>> START
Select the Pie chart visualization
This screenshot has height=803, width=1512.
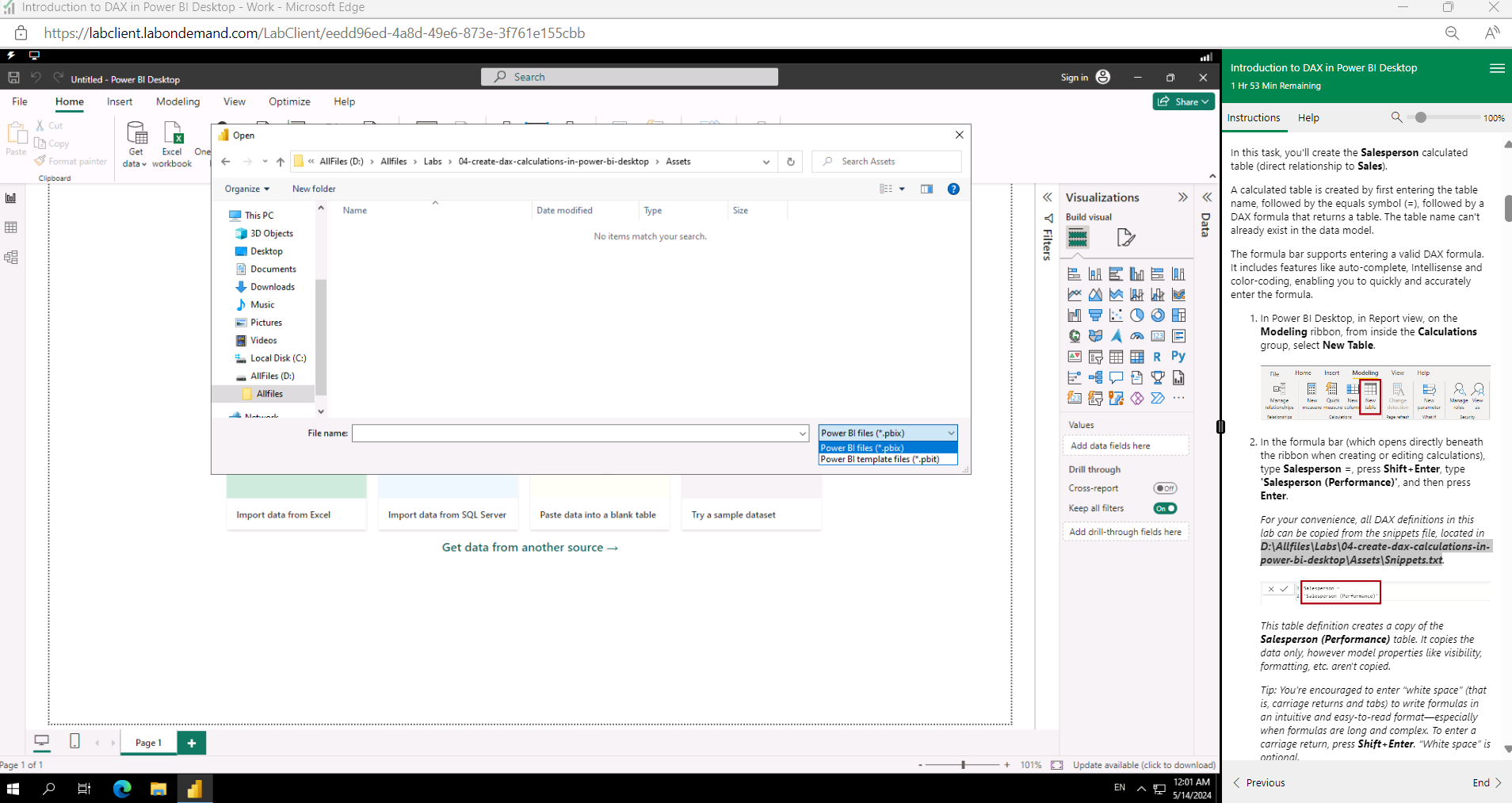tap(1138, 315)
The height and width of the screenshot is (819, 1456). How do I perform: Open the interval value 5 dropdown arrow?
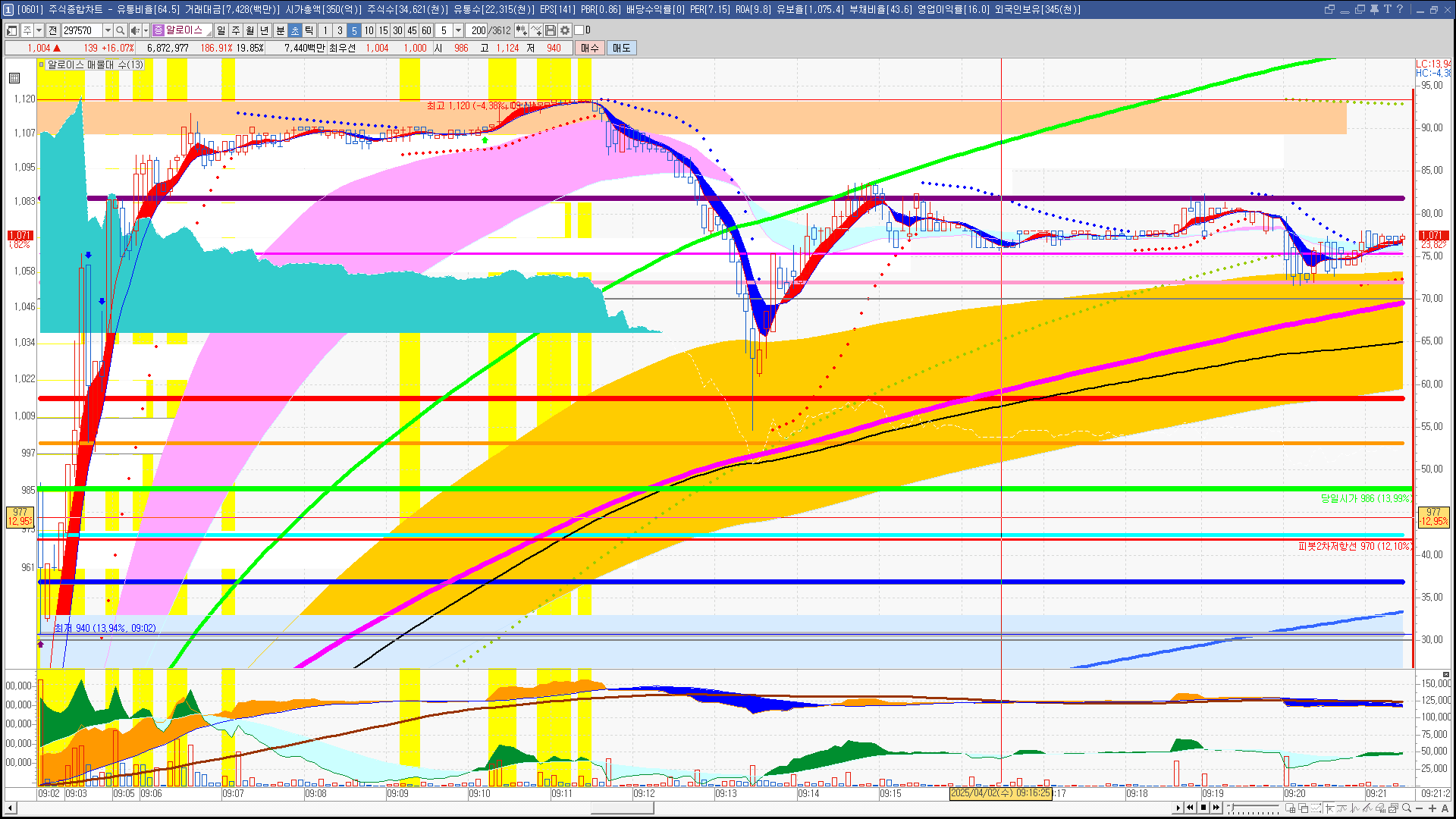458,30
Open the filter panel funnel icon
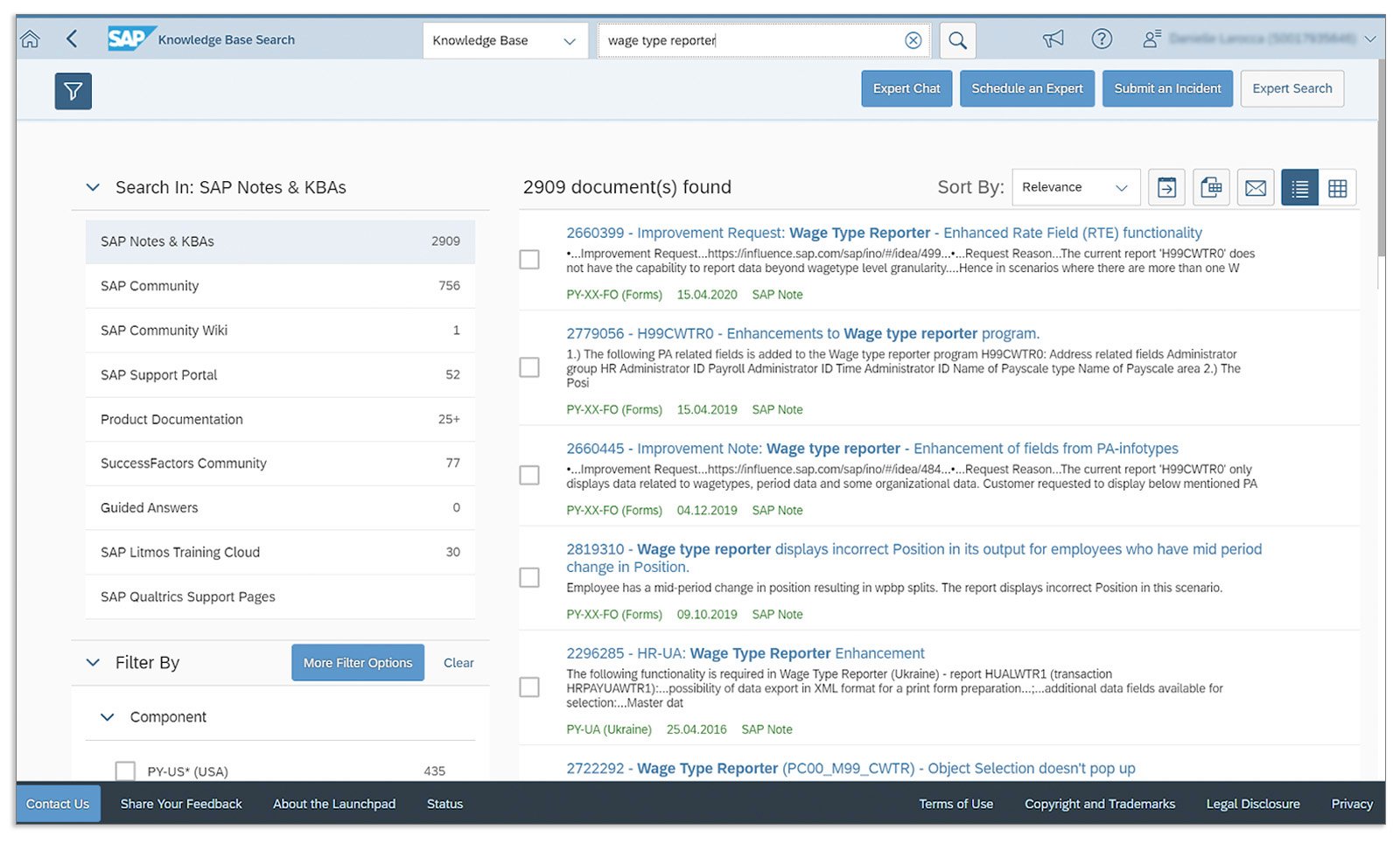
>> END
> **Task**: Could you reproduce every line of the records above word for word, leaving out the pictures?

> **Exercise result**:
Select the Pie chart visualization
This screenshot has height=803, width=1512.
tap(1138, 315)
The height and width of the screenshot is (819, 1456). How do I perform: Open the interval value 5 dropdown arrow?
458,30
Open the filter panel funnel icon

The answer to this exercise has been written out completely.